A BBC investigation into game addiction has sparked a retaliation by Blizzard and the UK's TIGA.
Tonight BBC's "investigative" Panorama TV show is scheduled to reveal the hidden psychological devices in games "that are designed to keep us coming back for more." Annoyed already? Join the club. The "Panorama: Addicted to Games?" episode has already sparked controversy and it hasn't even aired, provoking retaliations by Blizzard Entertainment and the trade association representing the UK's games industry, TIGA.
"What we can say is that there is absolutely no proven link between video games and addiction," said Dr. Richard Wilson, TIGA CEO, in a statement. "The World Health Organization has no official medical diagnosis of video games addiction. Playing games is a hobby and people can certainly become passionate about them. This is no different from a passion for a particular book, TV program or sport."
He goes on to talk about how the Nintendo Wii and Microsoft's Kinect can improve fitness, and that a fifth of UK's developers create educational titles. "There is a world of difference between people who claim, in the colloquial non medical sense, that they are addicted to games, music, football or a TV program and people who are clinically addicted, in scientific parlance, to drugs or alcohol. People may claim to be addicted to something like games or football, but in most cases they are not," he added.

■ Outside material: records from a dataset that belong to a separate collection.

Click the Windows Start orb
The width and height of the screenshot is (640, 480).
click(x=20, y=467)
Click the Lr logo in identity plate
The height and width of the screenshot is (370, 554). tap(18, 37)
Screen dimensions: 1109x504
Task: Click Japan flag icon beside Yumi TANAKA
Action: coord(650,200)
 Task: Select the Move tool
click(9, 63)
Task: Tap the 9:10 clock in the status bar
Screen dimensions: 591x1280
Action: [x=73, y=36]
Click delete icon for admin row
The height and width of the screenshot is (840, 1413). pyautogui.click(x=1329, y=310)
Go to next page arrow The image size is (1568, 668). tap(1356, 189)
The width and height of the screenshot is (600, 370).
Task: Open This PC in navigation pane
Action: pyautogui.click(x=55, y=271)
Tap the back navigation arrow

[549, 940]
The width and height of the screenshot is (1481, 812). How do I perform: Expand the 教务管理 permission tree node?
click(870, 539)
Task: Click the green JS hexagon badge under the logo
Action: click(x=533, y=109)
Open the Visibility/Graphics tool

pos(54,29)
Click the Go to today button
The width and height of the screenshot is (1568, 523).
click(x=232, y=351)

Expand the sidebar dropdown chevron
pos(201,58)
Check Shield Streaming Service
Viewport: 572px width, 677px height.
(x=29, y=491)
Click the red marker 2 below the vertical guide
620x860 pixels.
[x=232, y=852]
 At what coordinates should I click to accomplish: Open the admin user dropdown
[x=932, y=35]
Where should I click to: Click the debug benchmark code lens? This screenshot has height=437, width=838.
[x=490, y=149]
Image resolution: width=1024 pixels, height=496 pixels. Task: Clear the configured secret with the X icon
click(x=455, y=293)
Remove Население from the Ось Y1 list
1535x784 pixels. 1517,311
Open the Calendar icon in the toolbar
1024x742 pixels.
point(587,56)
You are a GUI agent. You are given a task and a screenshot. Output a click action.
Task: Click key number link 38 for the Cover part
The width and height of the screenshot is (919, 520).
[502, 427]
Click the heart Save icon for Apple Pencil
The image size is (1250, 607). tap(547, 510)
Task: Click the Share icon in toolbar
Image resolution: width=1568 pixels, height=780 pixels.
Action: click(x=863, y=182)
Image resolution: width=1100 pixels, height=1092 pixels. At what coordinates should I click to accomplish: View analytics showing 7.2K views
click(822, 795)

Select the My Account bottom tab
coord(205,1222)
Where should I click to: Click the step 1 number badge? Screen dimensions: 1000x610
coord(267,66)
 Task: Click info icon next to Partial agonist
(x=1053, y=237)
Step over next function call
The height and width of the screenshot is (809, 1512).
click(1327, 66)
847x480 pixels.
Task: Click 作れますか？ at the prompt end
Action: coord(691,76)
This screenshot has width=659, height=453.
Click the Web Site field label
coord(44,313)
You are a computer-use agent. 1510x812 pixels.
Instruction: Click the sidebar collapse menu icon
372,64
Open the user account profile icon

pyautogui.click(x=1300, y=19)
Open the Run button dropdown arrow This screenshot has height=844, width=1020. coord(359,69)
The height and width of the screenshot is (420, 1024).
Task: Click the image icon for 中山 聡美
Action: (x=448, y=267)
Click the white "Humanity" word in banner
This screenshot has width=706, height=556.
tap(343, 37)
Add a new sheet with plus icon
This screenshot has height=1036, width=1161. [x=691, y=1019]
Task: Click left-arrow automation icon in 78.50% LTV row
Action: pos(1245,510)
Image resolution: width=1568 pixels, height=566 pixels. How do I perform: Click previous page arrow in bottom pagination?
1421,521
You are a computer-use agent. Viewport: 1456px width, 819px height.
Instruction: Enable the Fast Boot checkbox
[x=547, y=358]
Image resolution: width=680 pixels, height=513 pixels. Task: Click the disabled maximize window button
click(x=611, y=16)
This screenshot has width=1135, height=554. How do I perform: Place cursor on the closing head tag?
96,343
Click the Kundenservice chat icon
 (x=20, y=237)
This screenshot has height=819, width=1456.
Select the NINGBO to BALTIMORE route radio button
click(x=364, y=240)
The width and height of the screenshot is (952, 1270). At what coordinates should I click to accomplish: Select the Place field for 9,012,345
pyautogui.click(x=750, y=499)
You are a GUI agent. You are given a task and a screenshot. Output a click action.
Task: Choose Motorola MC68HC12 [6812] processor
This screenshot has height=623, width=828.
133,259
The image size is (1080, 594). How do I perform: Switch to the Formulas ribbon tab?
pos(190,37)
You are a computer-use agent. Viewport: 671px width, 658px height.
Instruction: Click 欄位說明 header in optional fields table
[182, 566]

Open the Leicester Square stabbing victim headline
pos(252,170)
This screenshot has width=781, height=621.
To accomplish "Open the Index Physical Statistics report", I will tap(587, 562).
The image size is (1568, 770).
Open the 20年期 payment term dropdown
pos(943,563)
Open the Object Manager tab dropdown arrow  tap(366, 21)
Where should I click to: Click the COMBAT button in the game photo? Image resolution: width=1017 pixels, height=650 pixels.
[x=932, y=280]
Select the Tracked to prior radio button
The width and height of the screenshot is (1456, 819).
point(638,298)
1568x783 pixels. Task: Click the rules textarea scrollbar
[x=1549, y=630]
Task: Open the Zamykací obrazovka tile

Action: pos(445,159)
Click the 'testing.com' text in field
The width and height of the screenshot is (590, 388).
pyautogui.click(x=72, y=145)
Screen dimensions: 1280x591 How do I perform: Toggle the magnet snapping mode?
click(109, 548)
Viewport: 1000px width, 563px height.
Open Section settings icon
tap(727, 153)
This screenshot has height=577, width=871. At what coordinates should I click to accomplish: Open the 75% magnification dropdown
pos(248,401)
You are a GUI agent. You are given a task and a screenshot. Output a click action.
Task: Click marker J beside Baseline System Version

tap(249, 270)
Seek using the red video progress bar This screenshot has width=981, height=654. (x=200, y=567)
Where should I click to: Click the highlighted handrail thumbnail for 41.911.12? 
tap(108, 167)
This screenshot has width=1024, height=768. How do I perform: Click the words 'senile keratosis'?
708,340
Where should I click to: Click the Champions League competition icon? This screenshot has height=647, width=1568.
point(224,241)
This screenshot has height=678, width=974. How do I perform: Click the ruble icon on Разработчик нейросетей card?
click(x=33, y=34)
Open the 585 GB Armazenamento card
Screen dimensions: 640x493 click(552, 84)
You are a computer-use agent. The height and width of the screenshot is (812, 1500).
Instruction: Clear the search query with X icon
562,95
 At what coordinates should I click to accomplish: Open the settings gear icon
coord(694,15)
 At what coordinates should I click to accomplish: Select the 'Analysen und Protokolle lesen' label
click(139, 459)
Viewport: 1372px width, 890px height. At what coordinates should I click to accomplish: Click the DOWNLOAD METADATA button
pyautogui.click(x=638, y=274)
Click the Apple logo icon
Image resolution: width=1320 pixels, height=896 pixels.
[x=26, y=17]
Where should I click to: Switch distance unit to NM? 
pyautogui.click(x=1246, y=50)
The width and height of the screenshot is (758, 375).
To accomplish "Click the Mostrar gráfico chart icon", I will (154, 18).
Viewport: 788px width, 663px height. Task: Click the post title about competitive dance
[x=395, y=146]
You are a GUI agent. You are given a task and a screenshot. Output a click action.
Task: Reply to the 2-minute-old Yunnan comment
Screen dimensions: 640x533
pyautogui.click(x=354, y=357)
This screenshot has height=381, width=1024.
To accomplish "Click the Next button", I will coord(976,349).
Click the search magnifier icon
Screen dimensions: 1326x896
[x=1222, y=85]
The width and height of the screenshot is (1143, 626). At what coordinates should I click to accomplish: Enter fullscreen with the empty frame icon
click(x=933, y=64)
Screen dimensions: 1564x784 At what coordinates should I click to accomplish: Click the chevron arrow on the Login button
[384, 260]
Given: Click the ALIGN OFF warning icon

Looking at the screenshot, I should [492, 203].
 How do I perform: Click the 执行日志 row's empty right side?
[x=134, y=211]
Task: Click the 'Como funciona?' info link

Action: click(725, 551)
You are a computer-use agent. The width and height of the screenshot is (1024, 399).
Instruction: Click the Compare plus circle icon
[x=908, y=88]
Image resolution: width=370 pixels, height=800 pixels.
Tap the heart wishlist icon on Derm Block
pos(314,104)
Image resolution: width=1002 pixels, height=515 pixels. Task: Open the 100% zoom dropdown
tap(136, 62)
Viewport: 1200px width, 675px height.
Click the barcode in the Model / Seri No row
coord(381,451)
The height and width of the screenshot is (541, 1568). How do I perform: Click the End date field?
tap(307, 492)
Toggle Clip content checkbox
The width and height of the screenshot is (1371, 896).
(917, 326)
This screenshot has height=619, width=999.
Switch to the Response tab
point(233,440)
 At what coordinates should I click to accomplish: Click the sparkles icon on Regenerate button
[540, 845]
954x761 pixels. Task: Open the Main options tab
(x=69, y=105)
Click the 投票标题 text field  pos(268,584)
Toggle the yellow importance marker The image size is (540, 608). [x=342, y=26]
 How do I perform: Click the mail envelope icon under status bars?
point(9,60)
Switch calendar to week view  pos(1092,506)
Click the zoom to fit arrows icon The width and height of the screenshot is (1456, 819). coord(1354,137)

Blizzard also issued a statement ahead of tonight's airing, saying that its games are designed to be fun, however like all forms of entertainment, day-to-day life should always take precedence. "World of Warcraft contains practical tools that assist players and parents in monitoring playing time," the company said.
So what's ruffled everyone's feathers? The reporter behind the investigation, Raphael Rowe, told CVG that he spoke to numerous young gamers about their "addiction." One Call of Duty player revealed that he engages in 12-hour sessions or overnighters; another gamer admits to skipping school for weeks at a time just to play Blizzard's MMORPG, world of Warcraft.
But in addition to the gamer testimonies, Rowe also said that a developer showed him "some of the invisible psychological devices in video games which keep players wanting more."
Panorama: Addicted to Games? is on BBC One and BBC One HD tonight at 8:30pm. So far it's not appearing on BBC America's schedule, so we may need to wait for the rerun to discover what new villains in the gaming industry are eating our brain cells and draining our souls.